Lookers has issued a trading update indicating the performance of its new vehicle activities deteriorated as the important September selling month progressed. As a result, Q319 new car gross profit fell by £7m compared to the prior year. In addition, it has accelerated its site consolidation and closure plan to improve operational performance and will take a charge of £8m in H219. Despite robust performances by the higher-margin used car and aftersales segments, management cut its FY19 underlying PBT guidance by 50% to £20m. The CEO and COO are both stepping down with immediate effect. The interim executive team and full-time replacements need to focus on restoring internal and external confidence, as well as driving recovery in still-challenging markets.
As the second largest selling month of the year for new cars in the UK, September is crucial to second-half performance. Management had been satisfied with advance orders, but additional sales failed to appear as the month progressed.
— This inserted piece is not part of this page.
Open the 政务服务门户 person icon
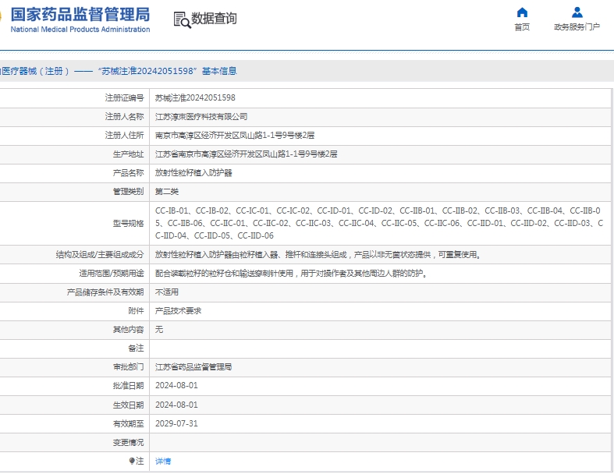614x474 pixels. coord(577,12)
The impact seems likely to be due to continuing political uncertainty undermining confidence, especially amongst consumers. Lookers’ Q319 like-for-like retail new car unit sales fell 11.5% (H119 -5.6%), with volume brands particularly affected. The £7m drop in gross profit is likely to reflect missed sales target performance payments from manufacturers, exacerbating the continued under-recovery of operational cost inflation that was evident in H119. Used car like-for-like sales and aftersales performance appear to have been more in line with management expectations. We have cut our FY19 and FY20 PBT and EPS forecasts by 52%.
The chairman Phil White and non-executive director Richard Walker are assuming interim executive responsibility. The board has accelerated its portfolio consolidation programme, working with its brand partners, and has earmarked 15 additional underperforming dealerships for closure, with potential relocation or consolidation into adjacent dealerships. The board expects £3m of annual financial benefit and Lookers should then have c £28m of freehold sites available for sale.
The multiple contraction that was apparent for Lookers in 2019 now appears justified by the drop in earnings. Clearly, as the company transitions to a new management team and despite challenging markets, there is scope for significant recovery in profits, although we take a cautious view of FY20.